More details can refer to configs/datasets/promptbench/promptbench_wnli_gen_50662f.py config file.

original_prompt_list = [
    'Are the following two sentences entailment or not_entailment? Answer me with "A. entailment" or "B. not_entailment", just one word. ',
    "Does the relationship between the given sentences represent entailment or not_entailment? Respond with 'A. entailment' or 'B. not_entailment'.",
    ...,
]

wnli_infer_cfg = dict(
    prompt_template=dict(
        type=PromptTemplate,
        template=dict(round=[
            dict(
                role="HUMAN",
                prompt="""{adv_prompt}
Sentence 1: {sentence1}
Sentence 2: {sentence2}
Answer:"""),
        ]),
    ),
    retriever=dict(type=ZeroRetriever),
    inferencer=dict(
        type=AttackInferencer,
        original_prompt_list=original_prompt_list,
        adv_key='adv_prompt'))

Add a eval config

We should use OpenICLAttackTask here for attack task. Also NaivePartitioner should be used because the attack experiment will run the whole dataset repeatedly for nearly hurdurds times to search the best attack, we do not want to split the dataset for convenience.

Please choose a small dataset(example < 1000) for attack, due to the aforementioned repeated search, otherwise the time cost is enumerous.

There are several other options in attack config:

attack: attack type, available options includes textfooler, textbugger, deepwordbug, bertattack, checklist, stresstest;
query_budget: upper boundary of queries, which means the total numbers of running the dataset;
prompt_topk: number of topk prompt to be attacked. In most case, the original prompt list is great than 10, running the whole set is time consuming.

# Please run whole dataset at a time, aka use `NaivePartitioner` only
# Please use `OpenICLAttackTask` if want to perform attack experiment
infer = dict(
    partitioner=dict(type=NaivePartitioner),
    runner=dict(
        type=SlurmRunner,
        max_num_workers=8,
        task=dict(type=OpenICLAttackTask),
        retry=0),
)

attack = dict(
    attack='textfooler',
    query_budget=100,
    prompt_topk=2,
)

Run the experiment

Please use --mode infer when run the attack experiment, and set PYTHONPATH env.

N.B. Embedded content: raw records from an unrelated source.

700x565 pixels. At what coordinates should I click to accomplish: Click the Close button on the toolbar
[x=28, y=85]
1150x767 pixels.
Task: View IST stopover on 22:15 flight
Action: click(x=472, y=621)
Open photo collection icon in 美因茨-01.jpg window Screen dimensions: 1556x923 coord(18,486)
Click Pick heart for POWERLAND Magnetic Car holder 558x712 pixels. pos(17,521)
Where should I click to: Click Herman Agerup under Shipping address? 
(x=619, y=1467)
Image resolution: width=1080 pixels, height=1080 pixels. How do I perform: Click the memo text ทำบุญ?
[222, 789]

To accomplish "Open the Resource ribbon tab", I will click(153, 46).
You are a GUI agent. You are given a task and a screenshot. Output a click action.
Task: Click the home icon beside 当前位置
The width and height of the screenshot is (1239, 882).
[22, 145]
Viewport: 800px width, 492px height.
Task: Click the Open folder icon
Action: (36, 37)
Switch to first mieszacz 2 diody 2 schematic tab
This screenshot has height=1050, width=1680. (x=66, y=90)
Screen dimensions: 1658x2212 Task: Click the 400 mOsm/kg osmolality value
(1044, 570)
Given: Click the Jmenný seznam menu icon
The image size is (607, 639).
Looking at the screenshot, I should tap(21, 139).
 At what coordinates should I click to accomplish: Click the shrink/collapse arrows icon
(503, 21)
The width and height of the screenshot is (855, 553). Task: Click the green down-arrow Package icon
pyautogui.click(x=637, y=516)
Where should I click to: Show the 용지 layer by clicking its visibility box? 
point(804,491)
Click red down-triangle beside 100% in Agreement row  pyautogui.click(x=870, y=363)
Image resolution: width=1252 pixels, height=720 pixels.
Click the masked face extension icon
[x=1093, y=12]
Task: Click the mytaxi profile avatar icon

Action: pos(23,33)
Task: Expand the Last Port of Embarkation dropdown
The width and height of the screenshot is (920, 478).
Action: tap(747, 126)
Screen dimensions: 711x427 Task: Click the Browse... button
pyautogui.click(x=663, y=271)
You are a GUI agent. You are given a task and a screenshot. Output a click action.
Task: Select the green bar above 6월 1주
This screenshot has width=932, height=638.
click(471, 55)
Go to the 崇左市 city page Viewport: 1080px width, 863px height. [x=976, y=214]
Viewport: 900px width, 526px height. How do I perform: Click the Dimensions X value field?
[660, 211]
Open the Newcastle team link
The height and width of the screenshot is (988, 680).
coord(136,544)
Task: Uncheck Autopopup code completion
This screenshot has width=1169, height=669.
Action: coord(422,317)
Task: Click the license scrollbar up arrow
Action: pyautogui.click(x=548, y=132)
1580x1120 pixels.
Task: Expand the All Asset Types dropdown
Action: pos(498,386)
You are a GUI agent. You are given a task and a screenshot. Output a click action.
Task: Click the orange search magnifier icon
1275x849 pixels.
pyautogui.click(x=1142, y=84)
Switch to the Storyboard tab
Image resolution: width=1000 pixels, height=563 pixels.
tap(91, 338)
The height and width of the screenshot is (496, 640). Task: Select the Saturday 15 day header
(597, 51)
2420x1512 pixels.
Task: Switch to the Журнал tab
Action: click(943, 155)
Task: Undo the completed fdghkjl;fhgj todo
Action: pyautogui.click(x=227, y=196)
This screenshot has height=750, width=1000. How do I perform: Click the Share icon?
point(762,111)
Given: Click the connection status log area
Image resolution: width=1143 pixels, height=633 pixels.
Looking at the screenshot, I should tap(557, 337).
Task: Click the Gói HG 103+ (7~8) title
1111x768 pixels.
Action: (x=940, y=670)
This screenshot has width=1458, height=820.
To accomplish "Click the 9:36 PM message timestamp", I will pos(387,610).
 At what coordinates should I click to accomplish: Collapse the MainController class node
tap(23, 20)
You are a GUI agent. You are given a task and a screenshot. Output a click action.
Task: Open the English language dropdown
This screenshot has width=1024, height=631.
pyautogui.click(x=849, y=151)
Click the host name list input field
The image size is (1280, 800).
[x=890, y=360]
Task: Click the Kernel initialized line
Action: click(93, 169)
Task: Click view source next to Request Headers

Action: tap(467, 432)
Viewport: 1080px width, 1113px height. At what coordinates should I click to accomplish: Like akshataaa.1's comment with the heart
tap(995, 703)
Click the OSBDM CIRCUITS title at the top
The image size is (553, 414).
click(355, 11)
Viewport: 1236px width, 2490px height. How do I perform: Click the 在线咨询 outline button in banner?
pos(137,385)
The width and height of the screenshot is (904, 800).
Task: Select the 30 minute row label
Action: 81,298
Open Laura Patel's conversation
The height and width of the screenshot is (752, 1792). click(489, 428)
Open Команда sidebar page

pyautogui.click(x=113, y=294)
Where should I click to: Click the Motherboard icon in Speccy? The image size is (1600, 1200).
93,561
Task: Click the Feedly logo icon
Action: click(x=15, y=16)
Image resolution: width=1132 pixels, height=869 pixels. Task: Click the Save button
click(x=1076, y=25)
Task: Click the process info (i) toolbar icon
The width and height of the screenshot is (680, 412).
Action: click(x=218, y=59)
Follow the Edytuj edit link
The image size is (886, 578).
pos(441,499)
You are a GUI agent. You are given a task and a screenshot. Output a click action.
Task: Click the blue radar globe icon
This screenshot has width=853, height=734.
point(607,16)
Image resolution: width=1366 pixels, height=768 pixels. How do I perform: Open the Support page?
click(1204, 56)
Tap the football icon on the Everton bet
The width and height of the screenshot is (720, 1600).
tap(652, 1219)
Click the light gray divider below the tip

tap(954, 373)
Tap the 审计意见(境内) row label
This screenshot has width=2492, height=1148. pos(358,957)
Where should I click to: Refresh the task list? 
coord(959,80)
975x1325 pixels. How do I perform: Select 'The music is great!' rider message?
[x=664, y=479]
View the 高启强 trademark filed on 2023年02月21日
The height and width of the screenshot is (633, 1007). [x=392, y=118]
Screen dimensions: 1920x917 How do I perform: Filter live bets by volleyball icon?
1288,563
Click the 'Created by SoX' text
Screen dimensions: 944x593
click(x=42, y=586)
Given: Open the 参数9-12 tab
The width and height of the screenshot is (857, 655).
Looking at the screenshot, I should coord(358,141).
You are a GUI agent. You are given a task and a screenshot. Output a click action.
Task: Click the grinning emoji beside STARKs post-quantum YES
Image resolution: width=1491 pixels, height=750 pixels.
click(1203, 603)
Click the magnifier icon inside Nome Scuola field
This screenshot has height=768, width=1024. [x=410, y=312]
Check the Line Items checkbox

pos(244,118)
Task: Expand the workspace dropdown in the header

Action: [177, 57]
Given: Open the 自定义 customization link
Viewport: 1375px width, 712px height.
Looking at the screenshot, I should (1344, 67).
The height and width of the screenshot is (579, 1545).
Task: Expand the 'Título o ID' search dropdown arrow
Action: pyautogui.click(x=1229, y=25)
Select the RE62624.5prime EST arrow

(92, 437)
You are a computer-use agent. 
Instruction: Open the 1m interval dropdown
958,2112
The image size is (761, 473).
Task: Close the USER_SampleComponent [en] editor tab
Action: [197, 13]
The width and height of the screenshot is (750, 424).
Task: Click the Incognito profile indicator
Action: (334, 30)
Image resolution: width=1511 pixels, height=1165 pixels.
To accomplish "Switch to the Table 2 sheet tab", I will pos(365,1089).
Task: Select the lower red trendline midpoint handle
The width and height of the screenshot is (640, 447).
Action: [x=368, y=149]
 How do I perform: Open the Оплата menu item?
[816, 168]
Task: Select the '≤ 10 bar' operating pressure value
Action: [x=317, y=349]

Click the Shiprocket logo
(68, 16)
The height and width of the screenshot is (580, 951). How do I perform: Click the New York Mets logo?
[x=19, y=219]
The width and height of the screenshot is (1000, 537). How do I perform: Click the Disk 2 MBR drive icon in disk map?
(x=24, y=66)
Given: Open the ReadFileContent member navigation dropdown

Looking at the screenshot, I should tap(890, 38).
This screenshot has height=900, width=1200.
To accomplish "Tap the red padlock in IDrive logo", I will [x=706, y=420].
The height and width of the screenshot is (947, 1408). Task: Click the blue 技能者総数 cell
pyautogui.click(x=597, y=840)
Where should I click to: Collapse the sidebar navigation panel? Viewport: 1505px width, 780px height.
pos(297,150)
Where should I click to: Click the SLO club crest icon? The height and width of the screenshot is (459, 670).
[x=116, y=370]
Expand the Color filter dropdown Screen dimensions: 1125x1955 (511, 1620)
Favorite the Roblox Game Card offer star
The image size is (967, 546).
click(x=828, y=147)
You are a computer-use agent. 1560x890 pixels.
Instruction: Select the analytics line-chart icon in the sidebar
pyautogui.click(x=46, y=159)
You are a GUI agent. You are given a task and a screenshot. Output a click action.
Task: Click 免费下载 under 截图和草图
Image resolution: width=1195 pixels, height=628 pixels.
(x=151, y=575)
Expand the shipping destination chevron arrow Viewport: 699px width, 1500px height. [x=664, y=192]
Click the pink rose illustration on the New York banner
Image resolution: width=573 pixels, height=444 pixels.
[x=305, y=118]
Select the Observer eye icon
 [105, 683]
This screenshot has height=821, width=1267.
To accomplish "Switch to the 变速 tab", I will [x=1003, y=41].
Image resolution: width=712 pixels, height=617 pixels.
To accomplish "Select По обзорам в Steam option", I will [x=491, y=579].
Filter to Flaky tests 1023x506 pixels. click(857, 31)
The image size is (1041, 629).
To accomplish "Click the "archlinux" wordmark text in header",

python run.py configs/eval_attack.py --mode infer

All the results will be saved in attack folder. The content includes the original prompt accuracy and the attacked prompt with dropped accuracy of topk prompt, for instance:

Prompt: Assess the connection between the following sentences and classify it as 'A. entailment' or 'B. not_entailment'., acc: 59.15%
Prompt: Does the relationship between the given sentences represent entailment or not_entailment? Respond with 'A. entailment' or 'B. not_entailment'., acc: 57.75%
Prompt: Analyze the two provided sentences and decide if their relationship is 'A. entailment' or 'B. not_entailment'., acc: 56.34%
Prompt: Identify whether the given pair of sentences demonstrates entailment or not_entailment. Answer with 'A. entailment' or 'B. not_entailment'., acc: 54.93%
...
Original prompt: Assess the connection between the following sentences and classify it as 'A. entailment' or 'B. not_entailment'.
Attacked prompt: b"Assess the attach between the following sentences and sorted it as 'A. entailment' or 'B. not_entailment'."
Original acc: 59.15%, attacked acc: 40.85%, dropped acc: 18.31%